Surely we can do better

Today I started playing Hollow Knight, knowing absolutely nothing about the game other than having seen a few screenshots and being able to recognize the character. And not even two minutes later, before anything had actually happened, I was thinking about Scorn and Elden Ring and saying to myself “why is D&D fantasy so lame?!”

Of course, the three games I mentioned are videogames with a very strong audiovisual component that RPGs just don’t have, so they are not really a good comparison. But why is it still always the same Greyhawk and Forgotten Realms stuff we see being rehashed by all the adventures and retroclones? Even with D&D having abandoned the medieval aesthetic for dungeon punk, the world and the stories have actually become more flavorless by replacing the medieval cliches with a modern social model. When I see oldschool adventures getting praise, it’s typically for being competently done, not for being imaginative.

Of course, settings and campaigns with low weirdness have their place and great appeal. And half a century ago, the now classic dungeons would probably have been fresh, strange, and exciting to the players who had never seen anythibg quite like that in fiction at such a scope. And of course this is now me after having had my fill on that stuff for some 25 years.

But still, where has the spirit gone for being imaginative and creative with new ideas in D&D and other generic fantasy RPGs? Where is the sense of the fantastical? 30 years ago, even the people making D&D dared to go wild and strange with Dark Sun and Planescape. And plenty of people still love this stuff.

I think when we create adventures or settings for campaigns, we really can strive for more than Ye Olde England with adventuring guilds again. We should be fanning the flames of imagination, not worship the ashes.

4 thoughts on “Surely we can do better”

  1. I don’t know anything about the three video games that you mentioned, but I think that the weird elements of a campaign stand out more against a background which is more ordinary. I’d prefer something like Greyhawk (NOT the Forgotten Realms) as that background. If everything is weird it all blends together. YMMV.

  2. I don’t think we can. It is axiomatic to fantasy that it taps into a shared mythic and nostalgic heritage. The very clichés you wish to improve upon are to a large extent also the very fabric by which fantasy evokes its atmospheric qualities.

    It’s the same reason that Forgotten Realms can still sink its hooks into you and make you blog about it 35 years after its release. Innovation is far from a necessary feature of good fantasy.

    I am all for some innovative fantasy, Planescape is a good example. I like it. But not in a way that makes me look down my nose at bog-standard fantasy. From that, I simply require proper craft, atmosphere and sense of wonder and adventure.

    1. Yeah, full no from me.

      The official D&D brand probably can’t because the owners and managers have no interest in any such things. But people making their own cool stuff as a creative expression absolutely can. And do!
      It’s just quite rare, but Veins of the Earth immediately cones to mind.
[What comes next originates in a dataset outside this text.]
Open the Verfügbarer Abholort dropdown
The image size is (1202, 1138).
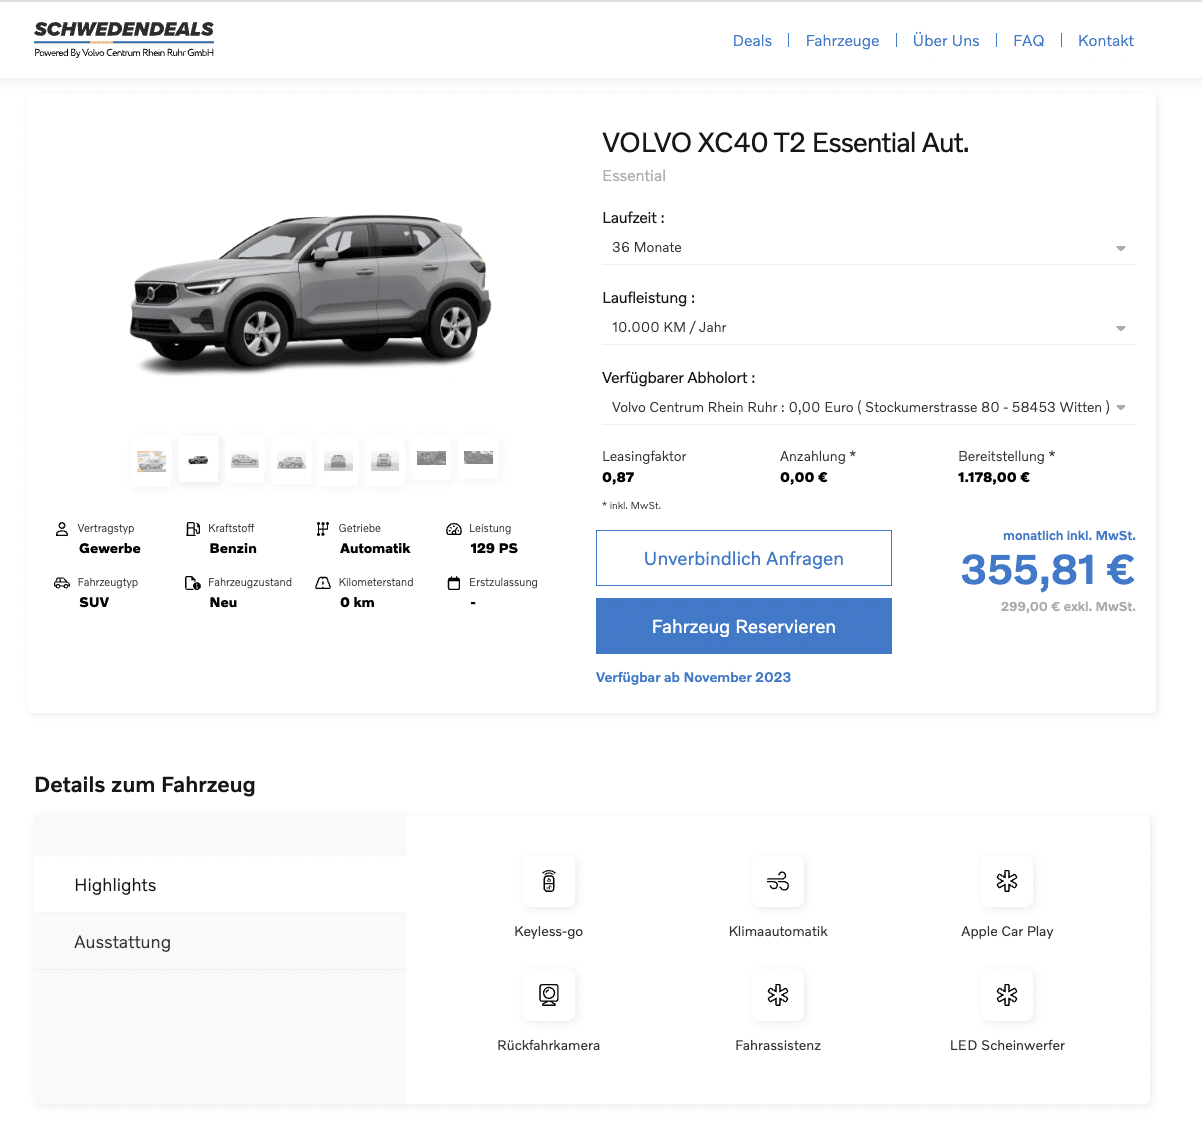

  3. I’ve never been a big fan of Critical Role. Not really sure why. I just haven’t been able to get into it. But Dimension 20 is insanely enjoyable to me. Knowing that Matt Mercer is going to be DMing a prequel to Brennan Lee Mulligan’s A Crown of Candy, though, has finally pushed me to watch it. It’s one of the few series I’ve never managed to get into.

    Fantasy High is too urban for my particular tastes. Unsleeping City was brilliant, but I struggle to watch the second season because it’s on zoom. After finally watching A Crown of Candy, though, it’s absolutely one of my favourite settings I’ve ever seen. It’s not overly complex, but it’s absolutely packed full of lore. Everything feeds the central narrative, which then feeds everything else.

    What you say about D&D being boring is true. But more than that, I want to see a setting where everything feeds a central narrative and the central narrative feeds everything else. It’s far more impressive and creates a far more intuitive setting.

    I’m watching with the same level of tension as the best episodes of Game of Thrones that we ever got, but these characters are literally chocolate and cake and vegetables and bread. Is it a bit silly? Yes. But it’s COMPELLING like nothing else I’ve ever watched.